Instructions to follow:
Copy out each line below in which the string "will" appears.

________

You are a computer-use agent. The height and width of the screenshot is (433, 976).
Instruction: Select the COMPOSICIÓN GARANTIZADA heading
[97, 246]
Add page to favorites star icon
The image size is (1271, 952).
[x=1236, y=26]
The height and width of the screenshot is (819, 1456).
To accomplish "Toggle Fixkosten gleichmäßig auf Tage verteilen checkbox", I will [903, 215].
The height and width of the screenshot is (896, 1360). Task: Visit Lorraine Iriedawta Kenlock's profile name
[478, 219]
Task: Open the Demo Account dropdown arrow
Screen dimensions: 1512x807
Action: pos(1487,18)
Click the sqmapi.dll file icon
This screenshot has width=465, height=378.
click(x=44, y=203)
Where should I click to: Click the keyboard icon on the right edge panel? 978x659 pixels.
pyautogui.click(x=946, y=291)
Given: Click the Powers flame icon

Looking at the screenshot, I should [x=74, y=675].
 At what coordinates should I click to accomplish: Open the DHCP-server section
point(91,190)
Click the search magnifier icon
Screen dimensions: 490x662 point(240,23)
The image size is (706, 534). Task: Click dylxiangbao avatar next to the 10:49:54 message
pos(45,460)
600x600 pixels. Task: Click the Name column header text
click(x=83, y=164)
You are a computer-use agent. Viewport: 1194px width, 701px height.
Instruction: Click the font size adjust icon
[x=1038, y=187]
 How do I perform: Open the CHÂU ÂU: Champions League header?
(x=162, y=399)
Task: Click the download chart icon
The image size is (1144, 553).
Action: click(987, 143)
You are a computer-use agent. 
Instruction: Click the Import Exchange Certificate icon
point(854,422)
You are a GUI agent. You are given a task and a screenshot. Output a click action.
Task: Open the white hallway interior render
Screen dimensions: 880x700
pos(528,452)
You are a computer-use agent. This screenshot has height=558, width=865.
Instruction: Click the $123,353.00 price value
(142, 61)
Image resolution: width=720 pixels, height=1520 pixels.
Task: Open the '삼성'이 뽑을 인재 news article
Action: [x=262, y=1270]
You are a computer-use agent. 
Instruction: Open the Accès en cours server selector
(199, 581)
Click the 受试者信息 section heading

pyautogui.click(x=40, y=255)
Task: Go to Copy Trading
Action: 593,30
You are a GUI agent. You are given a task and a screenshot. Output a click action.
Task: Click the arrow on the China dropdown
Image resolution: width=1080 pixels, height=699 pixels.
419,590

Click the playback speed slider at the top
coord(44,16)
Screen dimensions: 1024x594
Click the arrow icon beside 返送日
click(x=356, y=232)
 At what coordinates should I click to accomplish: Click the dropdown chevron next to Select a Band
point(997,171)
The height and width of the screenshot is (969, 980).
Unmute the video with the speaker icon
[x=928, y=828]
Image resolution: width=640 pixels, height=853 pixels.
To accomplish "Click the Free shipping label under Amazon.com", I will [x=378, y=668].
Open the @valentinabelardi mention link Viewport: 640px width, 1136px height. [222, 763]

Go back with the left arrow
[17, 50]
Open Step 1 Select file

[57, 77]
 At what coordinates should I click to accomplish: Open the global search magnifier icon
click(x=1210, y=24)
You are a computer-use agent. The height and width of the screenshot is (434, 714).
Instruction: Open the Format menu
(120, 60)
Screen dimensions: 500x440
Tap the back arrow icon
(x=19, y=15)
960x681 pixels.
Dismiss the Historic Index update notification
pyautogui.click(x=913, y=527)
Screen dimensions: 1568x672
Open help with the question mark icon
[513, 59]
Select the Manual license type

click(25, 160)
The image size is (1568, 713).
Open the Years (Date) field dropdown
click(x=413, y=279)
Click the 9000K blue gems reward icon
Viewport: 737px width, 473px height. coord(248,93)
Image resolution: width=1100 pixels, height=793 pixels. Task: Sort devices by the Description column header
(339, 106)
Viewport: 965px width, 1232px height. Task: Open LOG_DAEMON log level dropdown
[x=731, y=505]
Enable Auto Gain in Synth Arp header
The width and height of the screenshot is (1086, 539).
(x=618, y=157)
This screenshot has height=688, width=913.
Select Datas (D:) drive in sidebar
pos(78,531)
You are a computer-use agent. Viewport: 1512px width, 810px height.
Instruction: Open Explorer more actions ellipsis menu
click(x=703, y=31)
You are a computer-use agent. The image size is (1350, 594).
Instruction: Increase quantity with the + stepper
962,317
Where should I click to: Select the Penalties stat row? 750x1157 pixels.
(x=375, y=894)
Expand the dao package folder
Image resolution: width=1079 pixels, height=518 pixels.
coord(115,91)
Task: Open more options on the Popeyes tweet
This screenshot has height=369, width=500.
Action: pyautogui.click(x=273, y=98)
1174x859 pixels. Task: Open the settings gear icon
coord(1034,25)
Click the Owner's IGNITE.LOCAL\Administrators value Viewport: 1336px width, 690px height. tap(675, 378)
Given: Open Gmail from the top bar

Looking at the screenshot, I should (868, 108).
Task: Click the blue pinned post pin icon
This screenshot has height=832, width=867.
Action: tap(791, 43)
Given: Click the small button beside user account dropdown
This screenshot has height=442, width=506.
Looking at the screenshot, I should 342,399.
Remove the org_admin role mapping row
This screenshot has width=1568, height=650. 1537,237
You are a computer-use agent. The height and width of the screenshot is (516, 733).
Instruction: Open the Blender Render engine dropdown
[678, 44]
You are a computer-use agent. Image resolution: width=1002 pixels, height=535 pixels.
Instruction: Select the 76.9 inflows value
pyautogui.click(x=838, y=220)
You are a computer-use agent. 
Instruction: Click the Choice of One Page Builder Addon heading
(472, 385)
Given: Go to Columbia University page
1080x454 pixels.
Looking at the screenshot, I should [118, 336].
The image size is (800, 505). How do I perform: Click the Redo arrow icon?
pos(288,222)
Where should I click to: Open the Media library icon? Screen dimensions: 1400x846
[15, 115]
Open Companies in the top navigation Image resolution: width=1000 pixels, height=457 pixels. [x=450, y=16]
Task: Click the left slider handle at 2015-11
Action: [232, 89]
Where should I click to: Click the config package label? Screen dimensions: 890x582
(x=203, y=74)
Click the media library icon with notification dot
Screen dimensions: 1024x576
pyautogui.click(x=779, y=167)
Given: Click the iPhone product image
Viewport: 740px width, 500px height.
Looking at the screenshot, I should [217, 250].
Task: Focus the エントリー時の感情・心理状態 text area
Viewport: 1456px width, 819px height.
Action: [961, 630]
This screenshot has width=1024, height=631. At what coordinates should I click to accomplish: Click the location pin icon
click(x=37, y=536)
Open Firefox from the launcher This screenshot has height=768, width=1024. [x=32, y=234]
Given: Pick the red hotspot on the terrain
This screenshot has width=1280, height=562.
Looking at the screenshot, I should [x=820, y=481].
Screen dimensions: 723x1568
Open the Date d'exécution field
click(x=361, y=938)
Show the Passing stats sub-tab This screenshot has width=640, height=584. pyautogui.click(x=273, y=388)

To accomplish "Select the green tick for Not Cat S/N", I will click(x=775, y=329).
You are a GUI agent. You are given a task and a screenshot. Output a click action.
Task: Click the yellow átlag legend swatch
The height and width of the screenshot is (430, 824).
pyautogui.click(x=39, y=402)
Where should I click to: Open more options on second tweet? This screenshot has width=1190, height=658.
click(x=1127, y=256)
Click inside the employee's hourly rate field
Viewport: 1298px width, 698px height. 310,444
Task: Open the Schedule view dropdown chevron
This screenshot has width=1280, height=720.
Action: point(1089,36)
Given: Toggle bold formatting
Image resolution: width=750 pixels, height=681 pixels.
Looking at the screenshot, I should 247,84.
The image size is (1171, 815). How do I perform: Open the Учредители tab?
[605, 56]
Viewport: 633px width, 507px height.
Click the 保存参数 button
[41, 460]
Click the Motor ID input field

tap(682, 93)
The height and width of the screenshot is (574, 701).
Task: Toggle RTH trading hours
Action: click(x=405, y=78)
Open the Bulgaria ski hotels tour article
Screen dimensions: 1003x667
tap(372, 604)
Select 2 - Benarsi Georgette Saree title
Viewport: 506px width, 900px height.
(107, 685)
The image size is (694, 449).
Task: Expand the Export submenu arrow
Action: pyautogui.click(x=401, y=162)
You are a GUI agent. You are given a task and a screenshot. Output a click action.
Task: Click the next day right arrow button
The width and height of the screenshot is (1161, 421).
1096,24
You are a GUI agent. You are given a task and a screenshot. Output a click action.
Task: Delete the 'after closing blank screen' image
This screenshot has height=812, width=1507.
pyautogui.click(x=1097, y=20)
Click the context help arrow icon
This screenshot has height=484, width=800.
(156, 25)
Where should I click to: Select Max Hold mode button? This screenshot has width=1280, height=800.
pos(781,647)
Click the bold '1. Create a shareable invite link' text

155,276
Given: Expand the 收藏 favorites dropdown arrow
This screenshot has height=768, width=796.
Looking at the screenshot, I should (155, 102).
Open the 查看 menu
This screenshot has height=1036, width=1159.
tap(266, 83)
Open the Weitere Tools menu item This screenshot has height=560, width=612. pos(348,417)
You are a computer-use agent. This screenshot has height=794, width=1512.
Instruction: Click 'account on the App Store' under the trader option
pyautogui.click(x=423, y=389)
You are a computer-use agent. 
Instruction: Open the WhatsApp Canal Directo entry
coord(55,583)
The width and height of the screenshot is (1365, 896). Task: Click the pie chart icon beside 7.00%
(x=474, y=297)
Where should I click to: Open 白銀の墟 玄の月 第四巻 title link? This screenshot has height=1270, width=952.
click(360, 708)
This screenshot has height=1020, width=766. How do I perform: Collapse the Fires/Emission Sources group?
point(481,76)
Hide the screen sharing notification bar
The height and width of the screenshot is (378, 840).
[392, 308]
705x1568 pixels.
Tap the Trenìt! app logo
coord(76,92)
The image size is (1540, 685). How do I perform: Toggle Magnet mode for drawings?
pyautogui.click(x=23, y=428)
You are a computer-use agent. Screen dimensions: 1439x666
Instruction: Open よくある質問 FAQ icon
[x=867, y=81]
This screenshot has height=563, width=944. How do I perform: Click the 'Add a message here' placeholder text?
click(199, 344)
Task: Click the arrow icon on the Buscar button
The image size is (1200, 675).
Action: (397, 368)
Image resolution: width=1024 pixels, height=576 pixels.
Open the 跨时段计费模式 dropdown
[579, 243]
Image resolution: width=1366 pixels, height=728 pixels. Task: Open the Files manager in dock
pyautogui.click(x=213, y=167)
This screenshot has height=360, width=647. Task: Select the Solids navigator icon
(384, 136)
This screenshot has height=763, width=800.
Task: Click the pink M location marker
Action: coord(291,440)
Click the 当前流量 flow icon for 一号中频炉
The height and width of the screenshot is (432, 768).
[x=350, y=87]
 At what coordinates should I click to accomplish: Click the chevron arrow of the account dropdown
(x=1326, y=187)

________

Result of this exercise:
To accomplish "Toggle Fixkosten gleichmäßig auf Tage verteilen checkbox", I will [903, 215].
To accomplish "Click the Free shipping label under Amazon.com", I will [x=378, y=668].
To accomplish "Select the green tick for Not Cat S/N", I will click(x=775, y=329).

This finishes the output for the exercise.